My Thoughts on FOF and Crisis Centers

greenspun.com : LUSENET : TimeBomb 2000 (Y2000) : One Thread

I am not a computer type. Let me say that first. It may become apparent that it takes me a while to grasp some of these concepts.(might as well flame myself first).

From the information available it seems that there have been two important factors which are becoming growth industries. Neither gives me a great deal of confidence about the state of compliance in the IT industry.

Last fall(I think)I heard the term fix on failure for the first time. At the time I was still learning about the problem and did not understand what this implied. Now I have come to know this means that whichever company or government etc. that employs this as a valid policy has already admitted defeat. They are unable to remediate and become compliant on time.

In addition to this, it will not work in many cases. By the time that some of these failures are discovered, sometimes well down the road, there will be too much data corruption to correct unless a LOT of time is invested. Meanwhile, the system functions but the data is kaput.

The second wonder term of the year is "crisis center" or one of the variations that corporations are using to describe the place may become their Alamo. Given that these problems are hard to fix, these centers may become a long term operation if the company is fortunate enough to survive.

Also acknowledged is that many of these problems will not surface for a period of time and then the problem becomes magnified. At this point the data is thoroughly corrupt and may have corrupted numerous other systems.

So to my question. Even if the original problem is fixed after a few days, weeks, or months, just how long will it take to fix all the data?

I think I needed to write this to understand it all better. It is very troubling. Am I missing anything?

-- Mike Lang (webflier@erols.com), July 13, 1999

Answers

You are absolutely correct. Fix on failure is the equivelent of driving around with no oil in your car. You know that you're going to have a problem. You just hope that there's a tow truck near by when your car dies.

Well, some people are going to be stopped right next to the Standard station, others are going to be in the bad lands...

-- simple (notTooCompex@really.duh), July 14, 1999.


When I used to work for a railroad, "Fix on Failure" was called a derailment, which really means an awesome amount of scrap metal lying where a perfectly track used to be. Broke up the usual labor/managemnt intercine warfare. We used to look forward to one (as long as we weren't headed for the investigation).

-- Sure M. Worried (SureMWorried@about.Y2K.coming), July 14, 1999.

Mike:

Fix on failure is a perfectly legitimate method for some small corporations to operate. There is NO correlation between whether a company is unable to remediate OR become compliant on time. If you're talking LARGE corporations, or utilities, you're still not discussing inability, but unawareness.

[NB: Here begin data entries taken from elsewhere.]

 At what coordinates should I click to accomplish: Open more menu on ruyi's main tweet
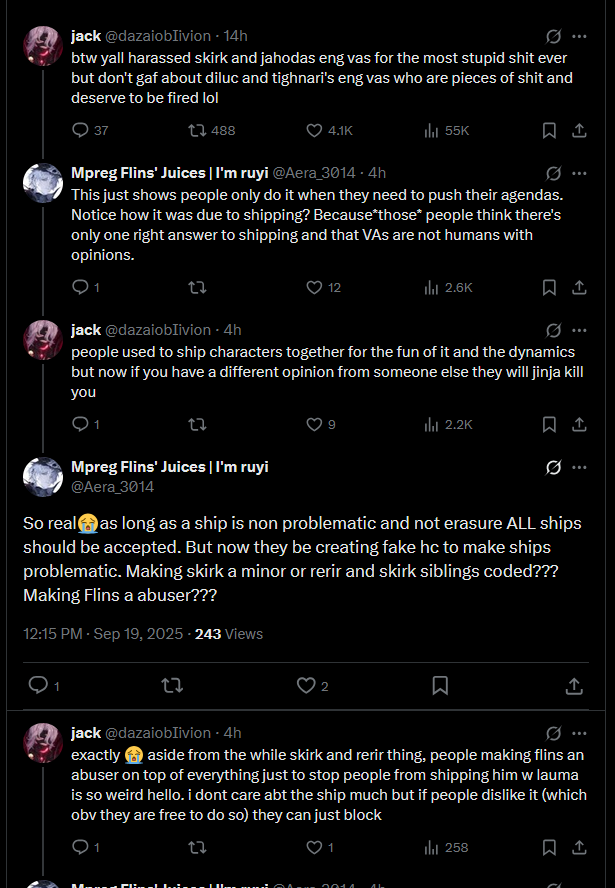pos(579,467)
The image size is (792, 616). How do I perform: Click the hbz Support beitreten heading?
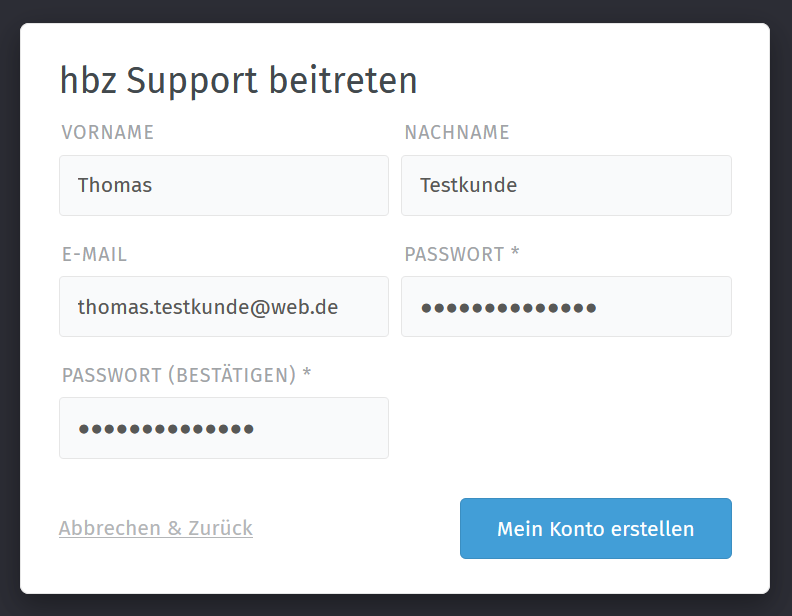tap(239, 80)
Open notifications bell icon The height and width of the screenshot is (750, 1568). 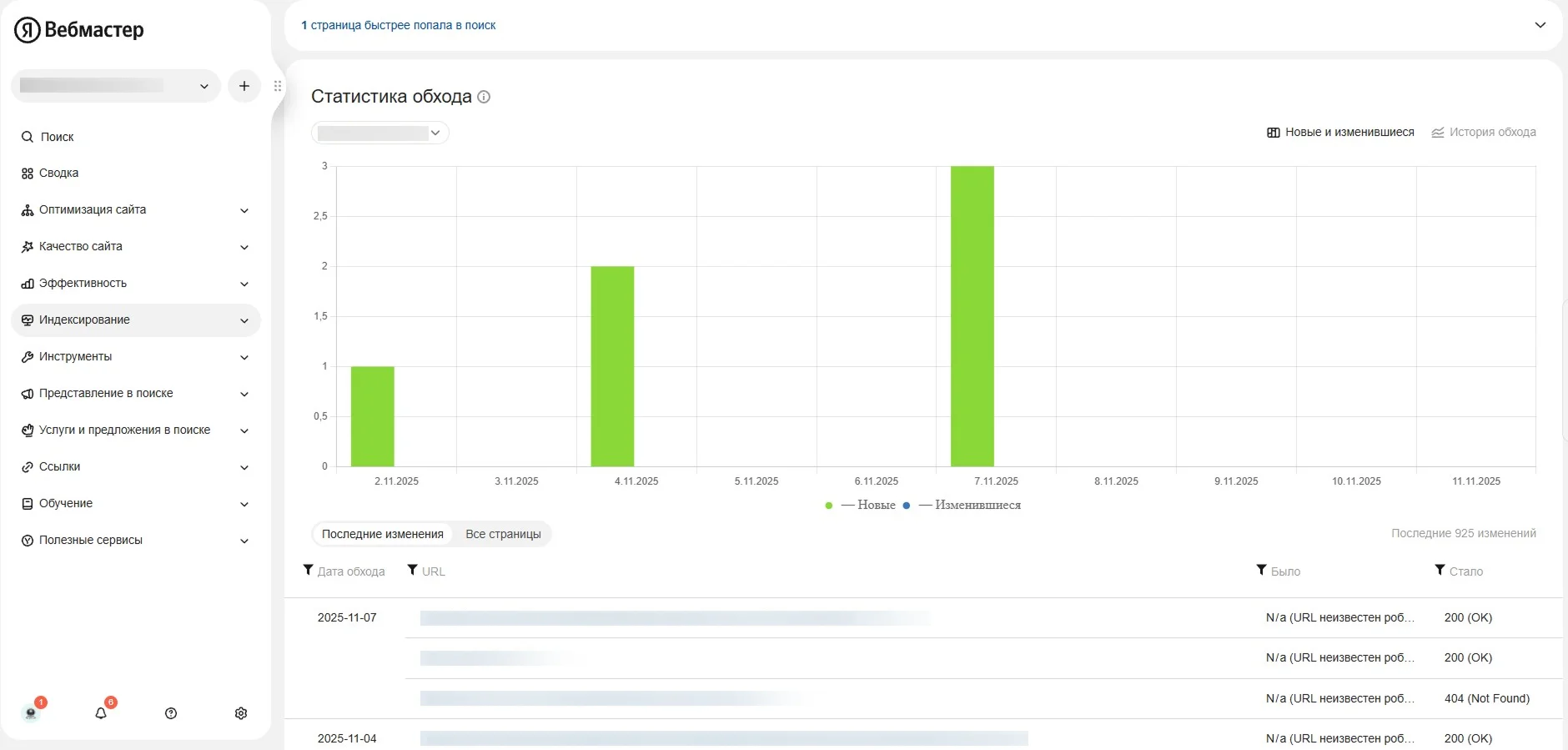101,713
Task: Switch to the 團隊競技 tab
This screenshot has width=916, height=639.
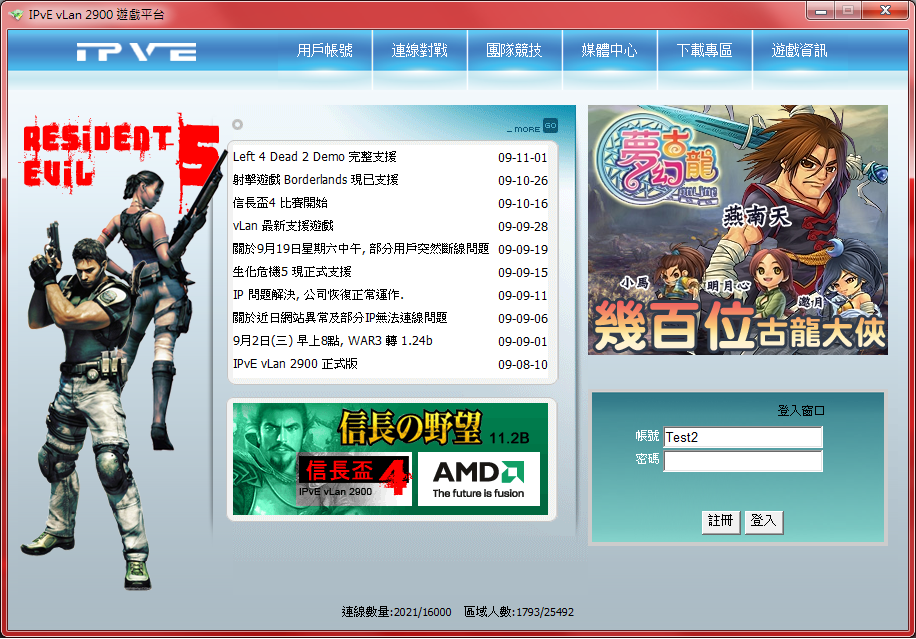Action: [x=514, y=51]
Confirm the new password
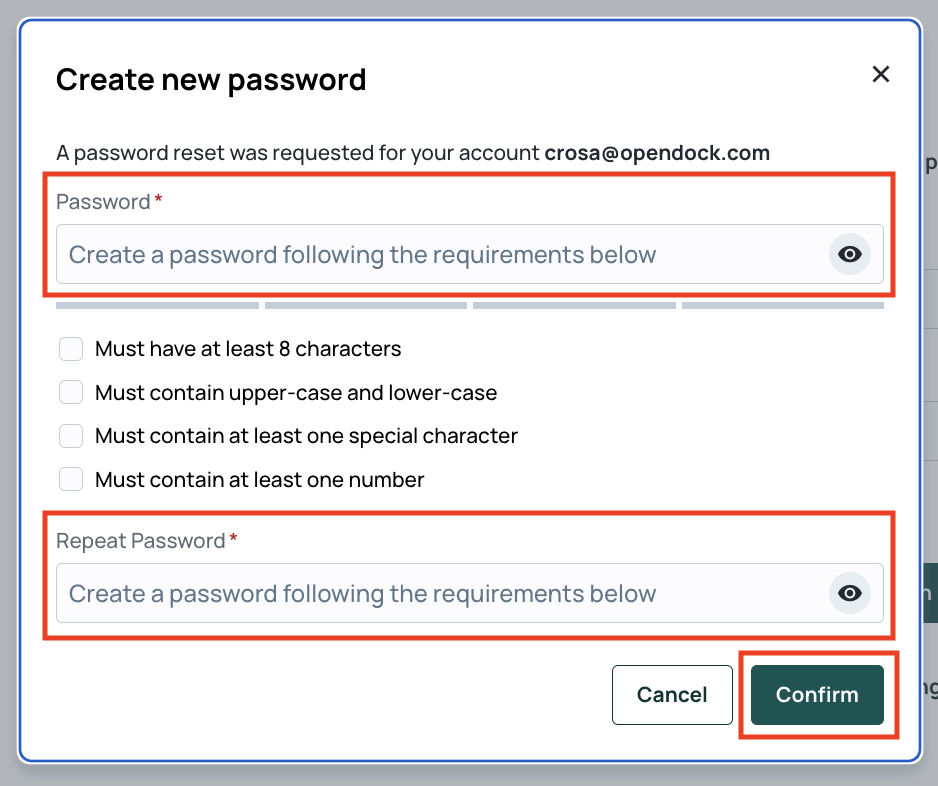This screenshot has height=786, width=938. 817,694
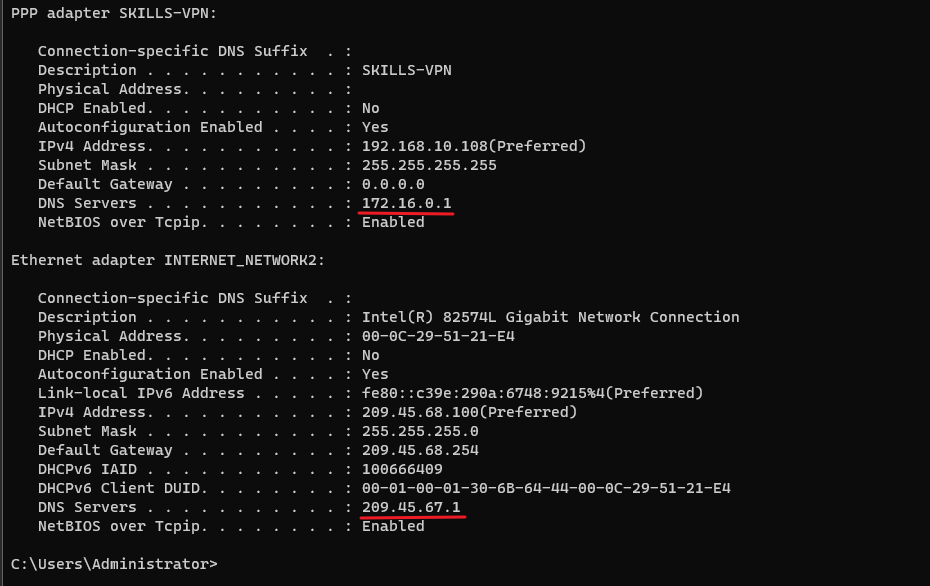Screen dimensions: 930x586
Task: Click the SKILLS-VPN description value
Action: [407, 70]
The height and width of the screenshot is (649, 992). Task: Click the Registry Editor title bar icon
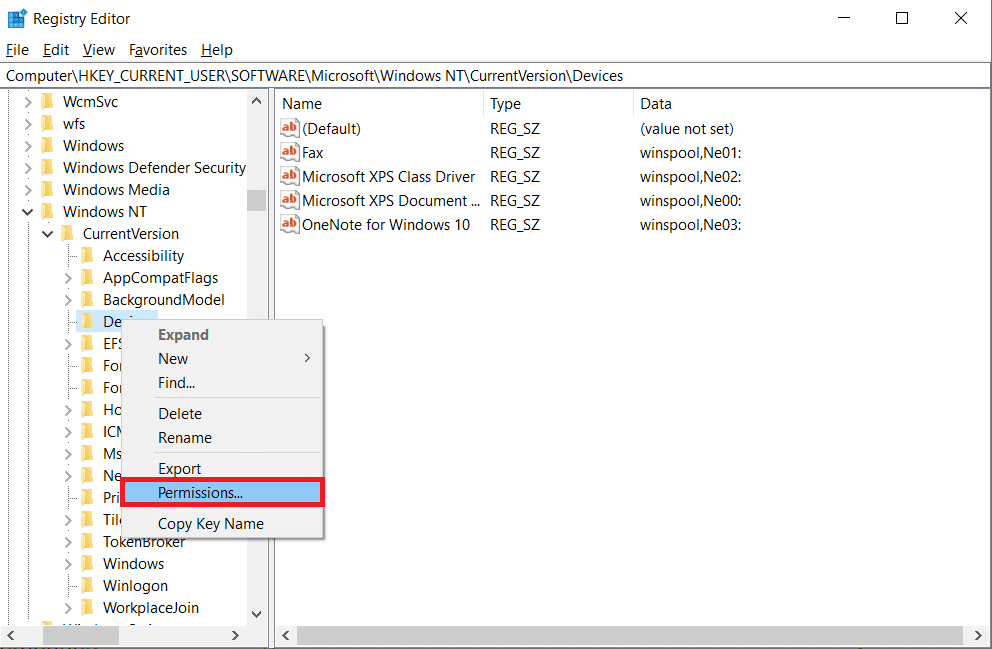click(x=17, y=18)
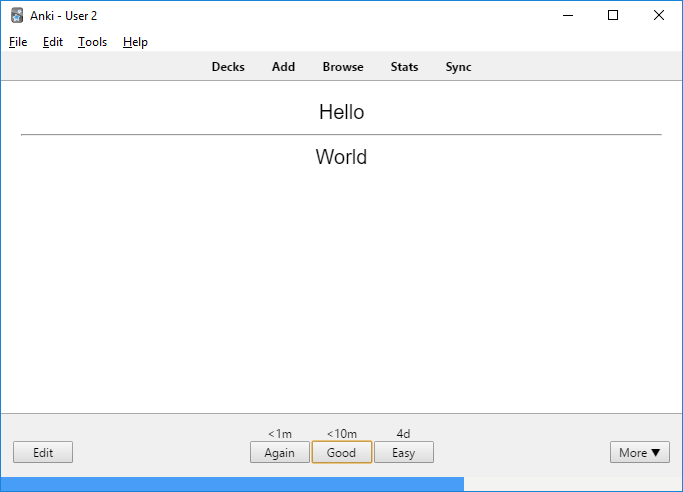Click the Anki app icon in title bar
This screenshot has width=683, height=492.
tap(17, 15)
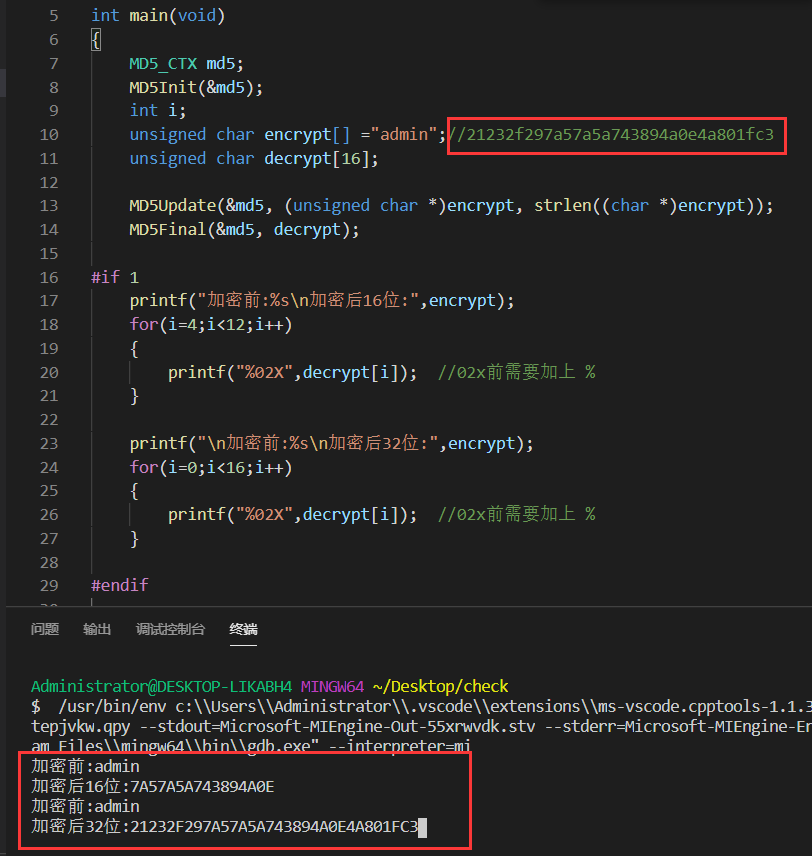
Task: Click the terminal cursor after the 32位 hash
Action: [x=423, y=826]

My personal opinion is that this data corruption concept has been WAY over-stated, but what do I know? I only have 30+ years in this field. Data corruption will occur during testing. We actually DO ask folks to sit down and look at results before we ASSUME they're correct.

-- Anita (spoonera@msn.com), July 14, 1999.


Anita,

I appreciate your response to Mike. It leads me into similar concerns.

I don't question that testing is verified, my concern however is two fold.

1. What is the propensity for error? (Either in the remediated code or in the failure to catch all the old code?)

2. How difficult is it to identify corrupted data?

Two questions that I find all to easy to be pesimistic about, but am interested in an expereinced opinion.

Father

-- Thomas G. Hale (hale.tg@att.net), July 14, 1999.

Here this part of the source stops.